[About this task]:
How many of the lines in the data contain "Accetta"? Give only the number.

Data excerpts
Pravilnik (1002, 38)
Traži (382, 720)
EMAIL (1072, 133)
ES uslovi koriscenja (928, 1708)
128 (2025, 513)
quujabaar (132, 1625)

--

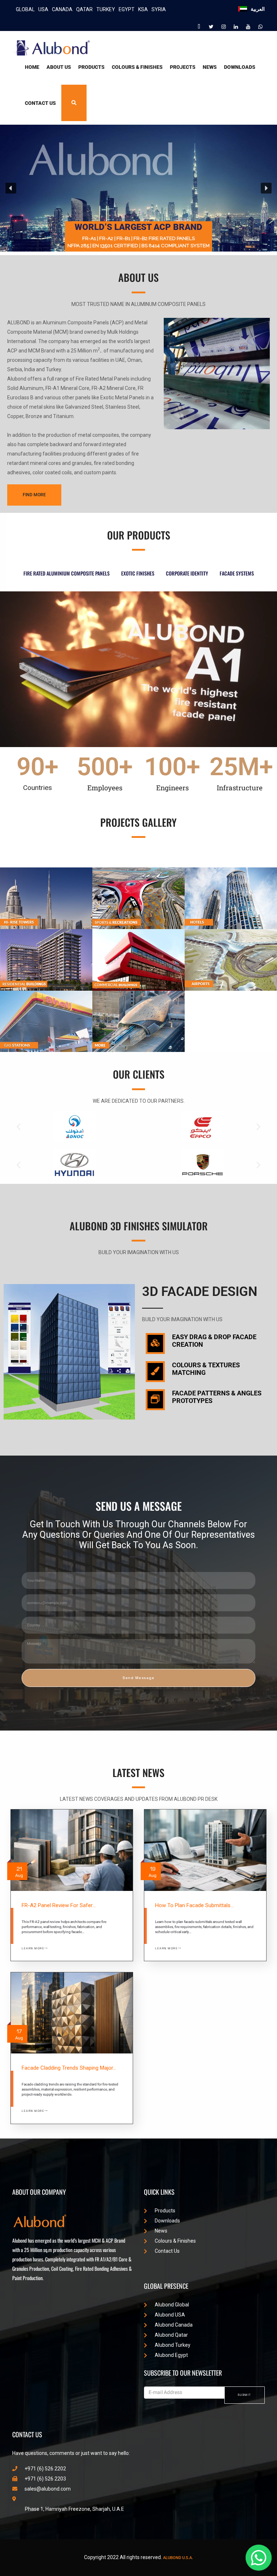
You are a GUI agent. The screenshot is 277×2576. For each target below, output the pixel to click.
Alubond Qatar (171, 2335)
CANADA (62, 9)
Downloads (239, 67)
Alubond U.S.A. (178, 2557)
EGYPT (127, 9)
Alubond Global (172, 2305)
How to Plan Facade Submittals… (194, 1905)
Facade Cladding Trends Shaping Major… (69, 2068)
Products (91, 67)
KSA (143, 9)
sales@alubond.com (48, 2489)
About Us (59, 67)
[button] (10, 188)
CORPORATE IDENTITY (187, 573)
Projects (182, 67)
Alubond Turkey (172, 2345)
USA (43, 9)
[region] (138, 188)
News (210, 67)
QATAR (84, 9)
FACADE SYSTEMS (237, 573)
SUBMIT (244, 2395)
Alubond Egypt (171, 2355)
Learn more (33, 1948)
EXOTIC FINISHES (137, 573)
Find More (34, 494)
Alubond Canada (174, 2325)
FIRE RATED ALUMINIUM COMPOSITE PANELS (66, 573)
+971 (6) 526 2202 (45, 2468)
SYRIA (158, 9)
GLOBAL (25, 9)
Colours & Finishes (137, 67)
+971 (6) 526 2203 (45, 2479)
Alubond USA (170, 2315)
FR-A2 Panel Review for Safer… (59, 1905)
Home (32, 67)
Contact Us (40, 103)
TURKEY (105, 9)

--

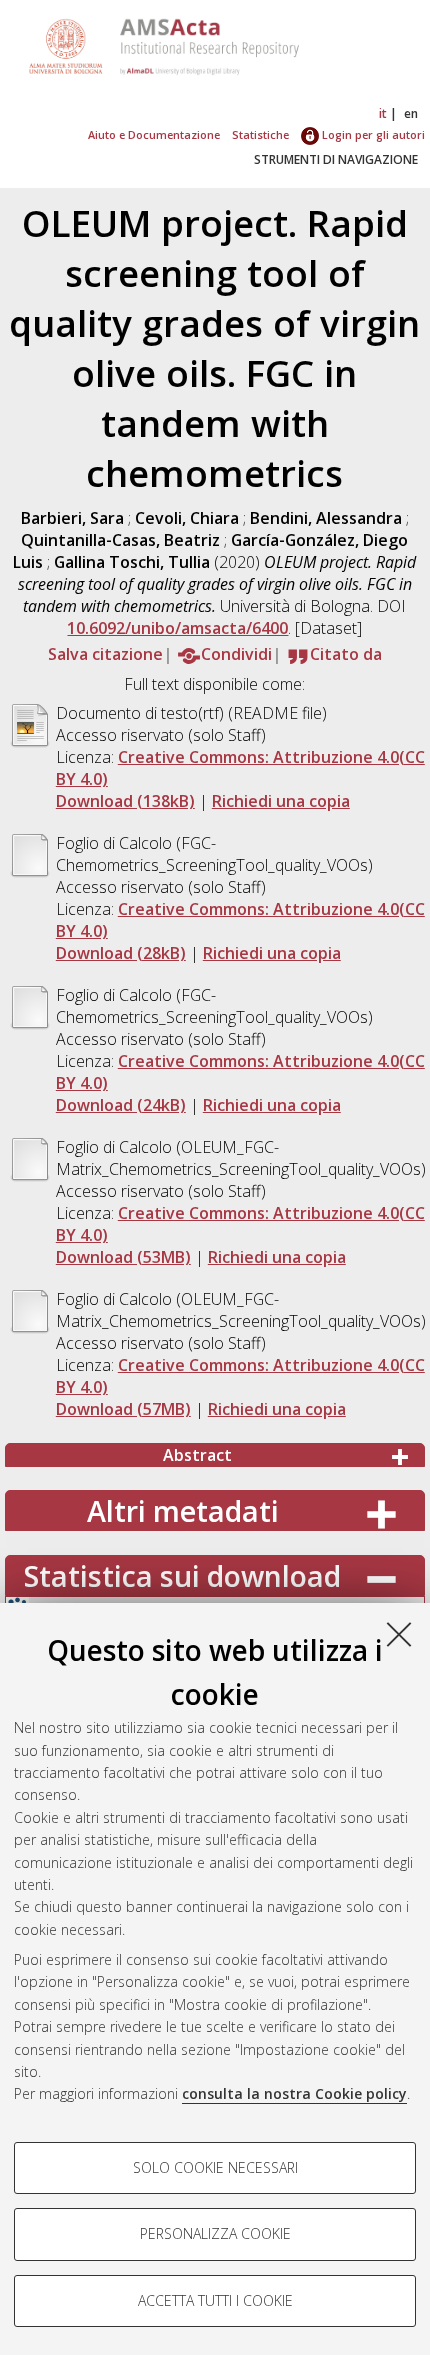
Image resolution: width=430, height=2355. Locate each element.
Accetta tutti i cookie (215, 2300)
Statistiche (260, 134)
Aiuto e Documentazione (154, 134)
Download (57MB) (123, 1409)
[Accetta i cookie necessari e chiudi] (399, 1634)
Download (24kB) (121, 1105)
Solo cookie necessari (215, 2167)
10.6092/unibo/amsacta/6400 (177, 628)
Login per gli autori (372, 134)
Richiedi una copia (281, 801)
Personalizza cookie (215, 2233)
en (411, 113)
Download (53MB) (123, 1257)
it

[Answer section]:
2